According to the essay on awareness and death, what did the friend from India say "samadhi" means?

DOCUMENT PASSAGE:
## BEGIN

Martin LeFevre: Awareness is Immortal
Awareness is Immortal
Recently during lunch with a friend from India, he casually mentioned the concept of 'samadhi.' Though raised Catholic in a predominantly Hindu country, he nonchalantly said, ''I go into samadhi…''
I remarked at how in deeper meditative states, there is awareness, even an intimacy, with death. He surprised me by replying, “samadhi means death.”
In the West, samadhi often connotes a yogic trance that allows the adept to withstand extremes of temperature, or slowing the breath down to barely perceptible levels. But it can also mean a non-dualistic state, in which even the fundamental distinction between subject and object is obliterated.
The very word ‘death’ conjures images and emotions of morbidity. But in awakening the meditative state, one emotionally sees that death is omni-present, and fearing it makes about as much sense as fearing exhalation.
In any case, during my sittings in nature lately, there has been a strong awareness of death. Not in a macabre sense, but death as a pervasive actuality and the source of all being. After all, death is the ground from which all things are born and to which all things return. Indeed, death may be the essence that preceded the universe.
There comes a point in meditation where all problems and concerns drop away as easily as autumn leaves in the wind. There comes a point when there is nothing but nature, and the generative emptiness behind and beyond nature. There comes a point where nothing matters but this, and now, and that which has no name. That state is inextricably bound up with the actuality of death.
In the meditative state one doesn’t fear death, for one sees that it is only a breath away. Indeed, as close as the exhalation of each breath. But why does mindfulness produce only a ‘temporary obliteration’ of self and the fear of death?
It has been said that living is learning how to die. But that does not mean just physically dying. If one only experiences death at the end of one’s life, then it is too late. One can touch death every day, and in so doing remain innocent, and die clean. When death is a fact of daily life, there is continuous renewal, deepening insight, and growing love.
When we die, we return to the infinite source of life. So the object of life is to know death while fully alive. (Not the death of war and privation, for they are not death, but rather waste and corruption.) Perhaps, for those few who carry nothing over, then there is no death, just awareness.
The ultimate irony is that by embracing, while fully alive, the thing we fear the most, death, we become immortal. On the other hand, by seeking to continue, we prolong our confusion and misery.
In any case one does not fear death itself, but rather the loss of continuity of the self, of ‘me.’ So the thing that we humans have feared most since self-consciousness first evolved is the very thing that provides the door beyond the meaningless repetitions of living.

## END

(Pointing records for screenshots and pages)
## BEGIN

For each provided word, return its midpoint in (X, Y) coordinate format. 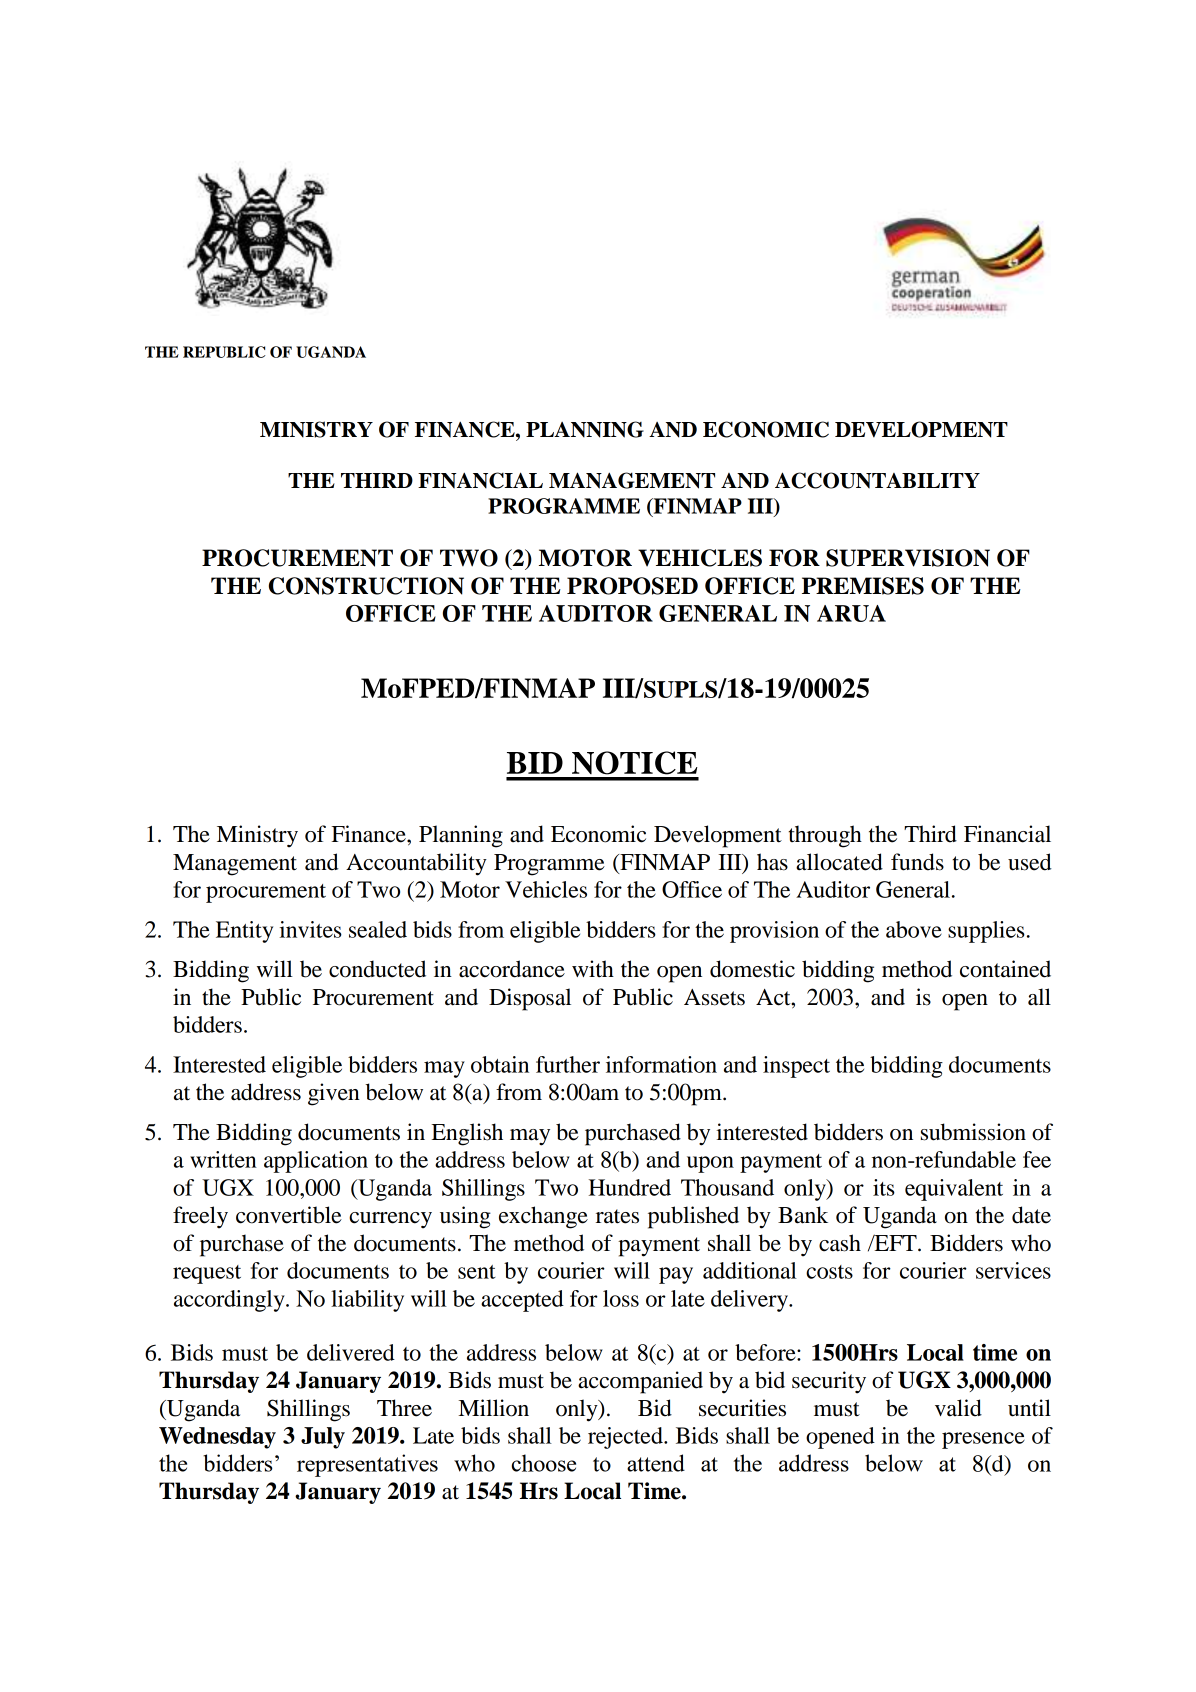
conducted (377, 969)
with (593, 969)
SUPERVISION (908, 558)
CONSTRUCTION (366, 586)
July (323, 1438)
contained (1005, 969)
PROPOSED (632, 586)
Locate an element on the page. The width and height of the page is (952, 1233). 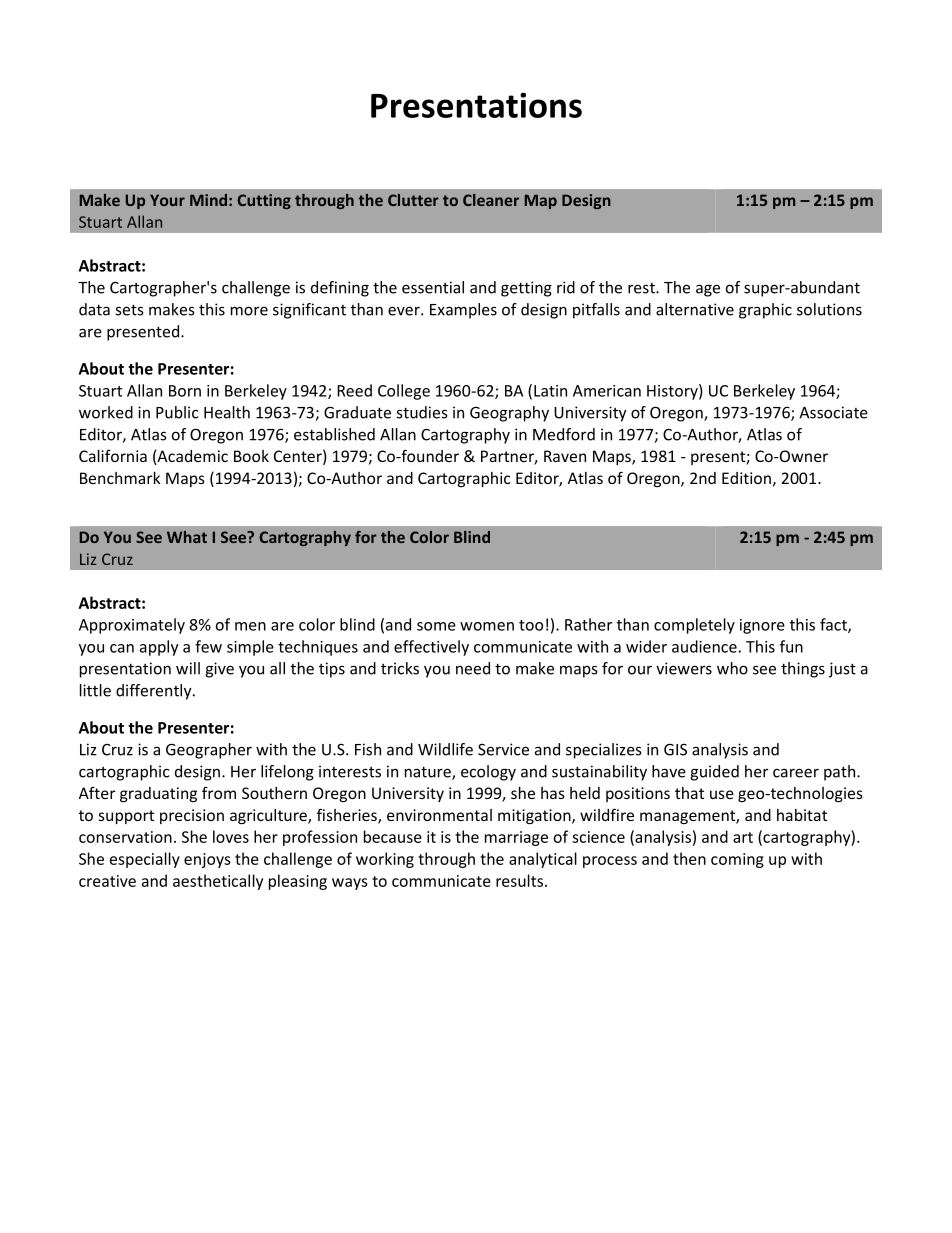
Your is located at coordinates (167, 200).
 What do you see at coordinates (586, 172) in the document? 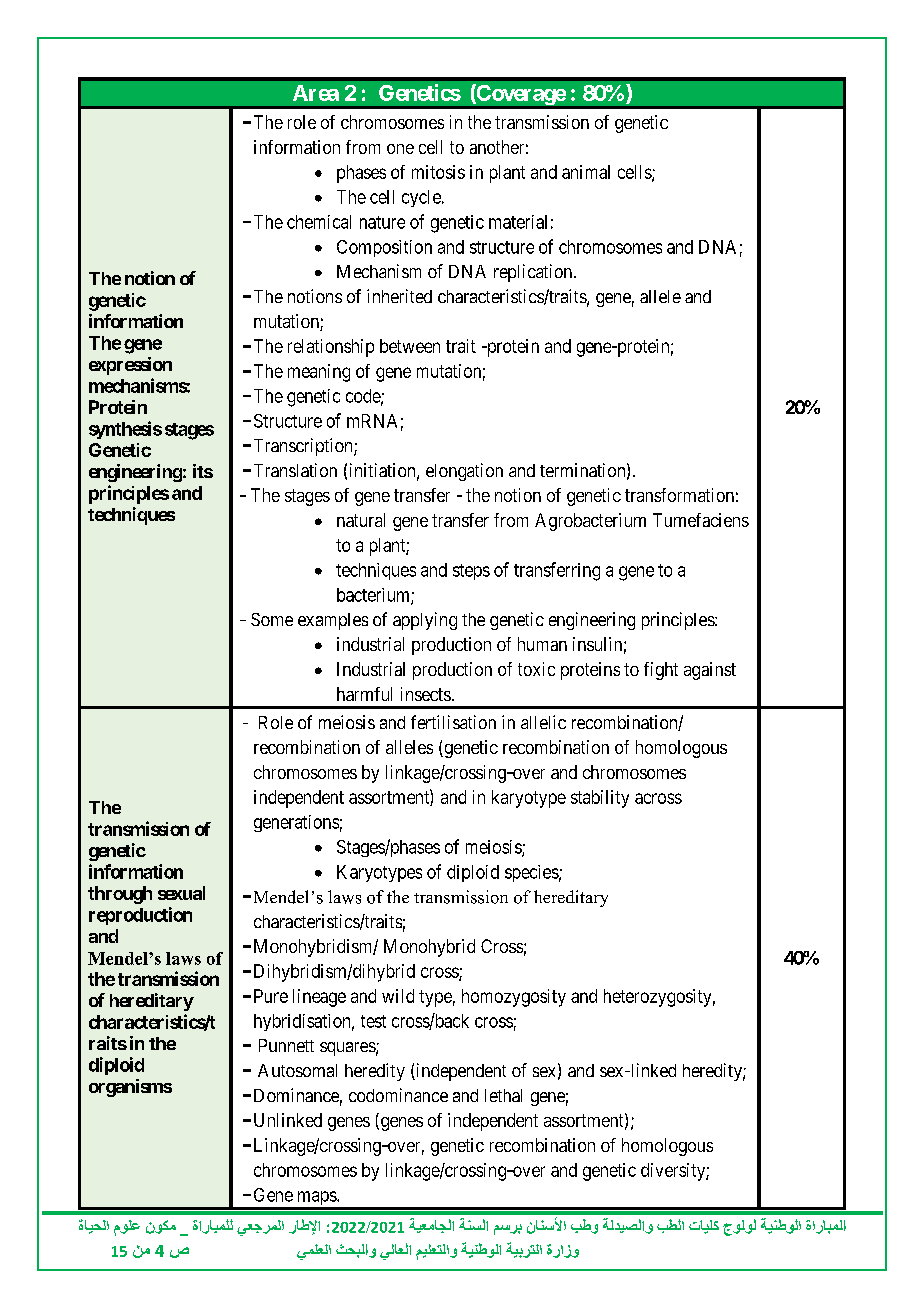
I see `animal` at bounding box center [586, 172].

## END

RESPONSE TO THE EXERCISE:
He said samadhi means death.